Copy out the material below, replacing every occurrence of "Where should I click to" with "Where do I click to" and leaving everything else unchanged.

Word and element location data:
────
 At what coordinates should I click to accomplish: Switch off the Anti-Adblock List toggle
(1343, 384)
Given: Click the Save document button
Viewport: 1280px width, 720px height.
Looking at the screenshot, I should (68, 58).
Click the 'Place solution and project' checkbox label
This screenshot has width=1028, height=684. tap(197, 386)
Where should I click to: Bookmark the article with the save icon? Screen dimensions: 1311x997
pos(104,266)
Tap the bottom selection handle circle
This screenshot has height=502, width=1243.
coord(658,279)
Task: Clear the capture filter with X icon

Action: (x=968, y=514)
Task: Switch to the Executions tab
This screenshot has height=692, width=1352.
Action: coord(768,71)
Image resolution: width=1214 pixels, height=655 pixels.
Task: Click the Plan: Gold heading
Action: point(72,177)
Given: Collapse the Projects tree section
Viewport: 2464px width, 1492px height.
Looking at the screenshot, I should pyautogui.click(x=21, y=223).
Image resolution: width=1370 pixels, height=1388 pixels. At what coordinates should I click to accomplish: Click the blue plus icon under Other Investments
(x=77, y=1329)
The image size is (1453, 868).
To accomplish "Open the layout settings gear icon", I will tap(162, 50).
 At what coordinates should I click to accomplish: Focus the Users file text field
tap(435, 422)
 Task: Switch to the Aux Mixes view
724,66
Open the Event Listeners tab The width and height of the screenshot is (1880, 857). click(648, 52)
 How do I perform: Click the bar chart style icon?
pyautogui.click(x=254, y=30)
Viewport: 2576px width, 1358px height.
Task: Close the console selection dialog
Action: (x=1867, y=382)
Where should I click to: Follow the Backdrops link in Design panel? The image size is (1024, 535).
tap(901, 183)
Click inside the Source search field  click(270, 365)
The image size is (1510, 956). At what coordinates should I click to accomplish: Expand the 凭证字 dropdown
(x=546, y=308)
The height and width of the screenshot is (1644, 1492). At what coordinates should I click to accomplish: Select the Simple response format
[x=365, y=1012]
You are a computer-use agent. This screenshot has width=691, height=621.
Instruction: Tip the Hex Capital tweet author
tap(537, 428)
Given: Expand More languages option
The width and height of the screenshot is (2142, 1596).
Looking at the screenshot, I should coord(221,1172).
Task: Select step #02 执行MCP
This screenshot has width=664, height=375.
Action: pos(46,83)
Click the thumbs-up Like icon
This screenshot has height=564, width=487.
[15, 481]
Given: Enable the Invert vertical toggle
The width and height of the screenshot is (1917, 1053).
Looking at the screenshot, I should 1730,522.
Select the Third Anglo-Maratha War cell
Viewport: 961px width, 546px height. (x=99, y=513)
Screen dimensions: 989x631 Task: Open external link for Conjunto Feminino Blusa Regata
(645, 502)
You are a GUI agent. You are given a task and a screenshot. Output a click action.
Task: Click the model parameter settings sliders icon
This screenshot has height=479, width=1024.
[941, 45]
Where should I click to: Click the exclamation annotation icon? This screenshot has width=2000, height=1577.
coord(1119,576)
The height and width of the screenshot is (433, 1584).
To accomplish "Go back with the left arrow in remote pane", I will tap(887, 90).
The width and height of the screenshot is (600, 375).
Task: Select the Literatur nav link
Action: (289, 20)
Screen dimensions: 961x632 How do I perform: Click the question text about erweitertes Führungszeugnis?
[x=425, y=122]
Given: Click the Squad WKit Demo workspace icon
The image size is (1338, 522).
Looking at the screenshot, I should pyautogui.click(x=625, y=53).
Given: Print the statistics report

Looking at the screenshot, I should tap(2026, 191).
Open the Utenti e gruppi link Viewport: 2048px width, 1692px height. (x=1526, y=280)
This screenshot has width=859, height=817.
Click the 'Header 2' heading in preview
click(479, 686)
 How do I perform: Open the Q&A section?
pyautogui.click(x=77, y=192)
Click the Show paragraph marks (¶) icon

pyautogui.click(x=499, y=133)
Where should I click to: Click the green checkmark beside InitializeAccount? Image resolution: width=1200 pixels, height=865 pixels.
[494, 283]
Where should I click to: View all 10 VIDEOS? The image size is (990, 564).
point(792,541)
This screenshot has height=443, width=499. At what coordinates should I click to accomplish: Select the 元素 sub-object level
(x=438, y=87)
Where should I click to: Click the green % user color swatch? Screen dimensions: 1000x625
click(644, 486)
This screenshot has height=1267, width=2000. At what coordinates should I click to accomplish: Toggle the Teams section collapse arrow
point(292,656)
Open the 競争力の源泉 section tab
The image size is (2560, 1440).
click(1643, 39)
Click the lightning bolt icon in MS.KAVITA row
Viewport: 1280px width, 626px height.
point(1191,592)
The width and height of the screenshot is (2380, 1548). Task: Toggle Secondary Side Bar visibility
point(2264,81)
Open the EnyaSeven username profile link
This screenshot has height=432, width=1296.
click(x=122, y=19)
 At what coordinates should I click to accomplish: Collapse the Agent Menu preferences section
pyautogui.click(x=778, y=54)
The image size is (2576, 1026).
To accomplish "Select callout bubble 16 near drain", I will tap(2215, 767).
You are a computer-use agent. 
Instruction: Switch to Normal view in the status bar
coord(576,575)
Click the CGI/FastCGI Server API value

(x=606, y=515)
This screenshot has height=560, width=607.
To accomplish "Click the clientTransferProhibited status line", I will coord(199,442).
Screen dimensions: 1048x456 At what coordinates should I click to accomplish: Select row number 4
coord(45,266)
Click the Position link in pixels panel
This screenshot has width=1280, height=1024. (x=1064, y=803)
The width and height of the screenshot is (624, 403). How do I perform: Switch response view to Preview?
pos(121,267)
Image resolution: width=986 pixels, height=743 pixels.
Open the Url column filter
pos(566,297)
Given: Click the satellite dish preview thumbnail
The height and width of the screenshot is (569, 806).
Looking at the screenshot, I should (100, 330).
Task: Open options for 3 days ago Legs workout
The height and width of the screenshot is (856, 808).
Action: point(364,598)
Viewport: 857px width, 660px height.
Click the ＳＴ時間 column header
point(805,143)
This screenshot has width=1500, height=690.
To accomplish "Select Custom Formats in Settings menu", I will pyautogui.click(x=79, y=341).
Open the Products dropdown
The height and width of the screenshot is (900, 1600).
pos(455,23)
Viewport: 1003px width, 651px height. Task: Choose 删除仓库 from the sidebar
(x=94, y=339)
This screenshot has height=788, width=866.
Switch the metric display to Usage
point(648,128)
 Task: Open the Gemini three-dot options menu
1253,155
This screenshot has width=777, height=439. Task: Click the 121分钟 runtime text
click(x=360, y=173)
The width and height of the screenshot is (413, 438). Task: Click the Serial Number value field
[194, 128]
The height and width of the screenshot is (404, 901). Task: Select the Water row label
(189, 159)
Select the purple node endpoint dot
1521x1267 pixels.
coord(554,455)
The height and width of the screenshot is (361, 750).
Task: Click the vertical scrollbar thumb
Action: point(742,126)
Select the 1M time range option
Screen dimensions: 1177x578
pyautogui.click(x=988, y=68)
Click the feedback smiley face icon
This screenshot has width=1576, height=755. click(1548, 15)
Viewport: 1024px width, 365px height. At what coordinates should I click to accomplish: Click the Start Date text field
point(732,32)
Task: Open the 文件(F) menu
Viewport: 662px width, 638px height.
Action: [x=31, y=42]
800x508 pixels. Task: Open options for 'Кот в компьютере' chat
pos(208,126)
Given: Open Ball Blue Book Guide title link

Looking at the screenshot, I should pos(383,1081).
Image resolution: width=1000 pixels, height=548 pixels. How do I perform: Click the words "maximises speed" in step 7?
────
**Response to this task:**
 At what coordinates should I click to accomplish: Switch off the Anti-Adblock List toggle
(1343, 384)
Given: Click the Save document button
Viewport: 1280px width, 720px height.
Looking at the screenshot, I should (68, 58).
Click the 'Place solution and project' checkbox label
This screenshot has width=1028, height=684. tap(197, 386)
Where do I click to: Bookmark the article with the save icon? Screen dimensions: 1311x997
pos(104,266)
Tap the bottom selection handle circle
This screenshot has height=502, width=1243.
coord(658,279)
Task: Clear the capture filter with X icon

Action: (x=968, y=514)
Task: Switch to the Executions tab
This screenshot has height=692, width=1352.
Action: coord(768,71)
Image resolution: width=1214 pixels, height=655 pixels.
Task: Click the Plan: Gold heading
Action: point(72,177)
Given: Collapse the Projects tree section
Viewport: 2464px width, 1492px height.
Looking at the screenshot, I should pyautogui.click(x=21, y=223).
Image resolution: width=1370 pixels, height=1388 pixels. At what coordinates should I click to accomplish: Click the blue plus icon under Other Investments
(x=77, y=1329)
The image size is (1453, 868).
To accomplish "Open the layout settings gear icon", I will tap(162, 50).
 At what coordinates should I click to accomplish: Focus the Users file text field
tap(435, 422)
 Task: Switch to the Aux Mixes view
724,66
Open the Event Listeners tab The width and height of the screenshot is (1880, 857). click(648, 52)
 How do I perform: Click the bar chart style icon?
pyautogui.click(x=254, y=30)
Viewport: 2576px width, 1358px height.
Task: Close the console selection dialog
Action: (x=1867, y=382)
Where do I click to: Follow the Backdrops link in Design panel? The image size is (1024, 535).
tap(901, 183)
Click inside the Source search field  click(270, 365)
The image size is (1510, 956). At what coordinates should I click to accomplish: Expand the 凭证字 dropdown
(x=546, y=308)
The height and width of the screenshot is (1644, 1492). At what coordinates should I click to accomplish: Select the Simple response format
[x=365, y=1012]
You are a computer-use agent. This screenshot has width=691, height=621.
Instruction: Tip the Hex Capital tweet author
tap(537, 428)
Given: Expand More languages option
The width and height of the screenshot is (2142, 1596).
Looking at the screenshot, I should coord(221,1172).
Task: Select step #02 执行MCP
This screenshot has width=664, height=375.
Action: pos(46,83)
Click the thumbs-up Like icon
This screenshot has height=564, width=487.
[15, 481]
Given: Enable the Invert vertical toggle
The width and height of the screenshot is (1917, 1053).
Looking at the screenshot, I should 1730,522.
Select the Third Anglo-Maratha War cell
Viewport: 961px width, 546px height. (x=99, y=513)
Screen dimensions: 989x631 Task: Open external link for Conjunto Feminino Blusa Regata
(645, 502)
You are a GUI agent. You are given a task and a screenshot. Output a click action.
Task: Click the model parameter settings sliders icon
This screenshot has height=479, width=1024.
[941, 45]
Where do I click to: Click the exclamation annotation icon? This screenshot has width=2000, height=1577.
coord(1119,576)
The height and width of the screenshot is (433, 1584).
To accomplish "Go back with the left arrow in remote pane", I will tap(887, 90).
The width and height of the screenshot is (600, 375).
Task: Select the Literatur nav link
Action: (289, 20)
Screen dimensions: 961x632 How do I perform: Click the question text about erweitertes Führungszeugnis?
[x=425, y=122]
Given: Click the Squad WKit Demo workspace icon
The image size is (1338, 522).
Looking at the screenshot, I should pyautogui.click(x=625, y=53).
Given: Print the statistics report

Looking at the screenshot, I should tap(2026, 191).
Open the Utenti e gruppi link Viewport: 2048px width, 1692px height. (x=1526, y=280)
This screenshot has width=859, height=817.
Click the 'Header 2' heading in preview
click(479, 686)
 How do I perform: Open the Q&A section?
pyautogui.click(x=77, y=192)
Click the Show paragraph marks (¶) icon

pyautogui.click(x=499, y=133)
Where do I click to: Click the green checkmark beside InitializeAccount? Image resolution: width=1200 pixels, height=865 pixels.
[494, 283]
Where do I click to: View all 10 VIDEOS? The image size is (990, 564).
point(792,541)
This screenshot has height=443, width=499. At what coordinates should I click to accomplish: Select the 元素 sub-object level
(x=438, y=87)
Where do I click to: Click the green % user color swatch? Screen dimensions: 1000x625
click(644, 486)
This screenshot has height=1267, width=2000. At what coordinates should I click to accomplish: Toggle the Teams section collapse arrow
point(292,656)
Open the 競争力の源泉 section tab
The image size is (2560, 1440).
click(1643, 39)
Click the lightning bolt icon in MS.KAVITA row
Viewport: 1280px width, 626px height.
point(1191,592)
The width and height of the screenshot is (2380, 1548). Task: Toggle Secondary Side Bar visibility
point(2264,81)
Open the EnyaSeven username profile link
This screenshot has height=432, width=1296.
click(x=122, y=19)
 At what coordinates should I click to accomplish: Collapse the Agent Menu preferences section
pyautogui.click(x=778, y=54)
The image size is (2576, 1026).
To accomplish "Select callout bubble 16 near drain", I will tap(2215, 767).
You are a computer-use agent. 
Instruction: Switch to Normal view in the status bar
coord(576,575)
Click the CGI/FastCGI Server API value

(x=606, y=515)
This screenshot has height=560, width=607.
To accomplish "Click the clientTransferProhibited status line", I will coord(199,442).
Screen dimensions: 1048x456 At what coordinates should I click to accomplish: Select row number 4
coord(45,266)
Click the Position link in pixels panel
This screenshot has width=1280, height=1024. (x=1064, y=803)
The width and height of the screenshot is (624, 403). How do I perform: Switch response view to Preview?
pos(121,267)
Image resolution: width=986 pixels, height=743 pixels.
Open the Url column filter
pos(566,297)
Given: Click the satellite dish preview thumbnail
The height and width of the screenshot is (569, 806).
Looking at the screenshot, I should (100, 330).
Task: Open options for 3 days ago Legs workout
The height and width of the screenshot is (856, 808).
Action: point(364,598)
Viewport: 857px width, 660px height.
Click the ＳＴ時間 column header
point(805,143)
This screenshot has width=1500, height=690.
To accomplish "Select Custom Formats in Settings menu", I will pyautogui.click(x=79, y=341).
Open the Products dropdown
The height and width of the screenshot is (900, 1600).
pos(455,23)
Viewport: 1003px width, 651px height. Task: Choose 删除仓库 from the sidebar
(x=94, y=339)
This screenshot has height=788, width=866.
Switch the metric display to Usage
point(648,128)
 Task: Open the Gemini three-dot options menu
1253,155
This screenshot has width=777, height=439. Task: Click the 121分钟 runtime text
click(x=360, y=173)
The width and height of the screenshot is (413, 438). Task: Click the Serial Number value field
[194, 128]
The height and width of the screenshot is (404, 901). Task: Select the Water row label
(189, 159)
Select the purple node endpoint dot
1521x1267 pixels.
coord(554,455)
The height and width of the screenshot is (361, 750).
Task: Click the vertical scrollbar thumb
Action: point(742,126)
Select the 1M time range option
Screen dimensions: 1177x578
pyautogui.click(x=988, y=68)
Click the feedback smiley face icon
This screenshot has width=1576, height=755. click(1548, 15)
Viewport: 1024px width, 365px height. At what coordinates should I click to accomplish: Click the Start Date text field
point(732,32)
Task: Open the 文件(F) menu
Viewport: 662px width, 638px height.
Action: [x=31, y=42]
800x508 pixels. Task: Open options for 'Кот в компьютере' chat
pos(208,126)
Given: Open Ball Blue Book Guide title link

Looking at the screenshot, I should pos(383,1081).
Image resolution: width=1000 pixels, height=548 pixels. How do I perform: Click the words "maximises speed" in step 7?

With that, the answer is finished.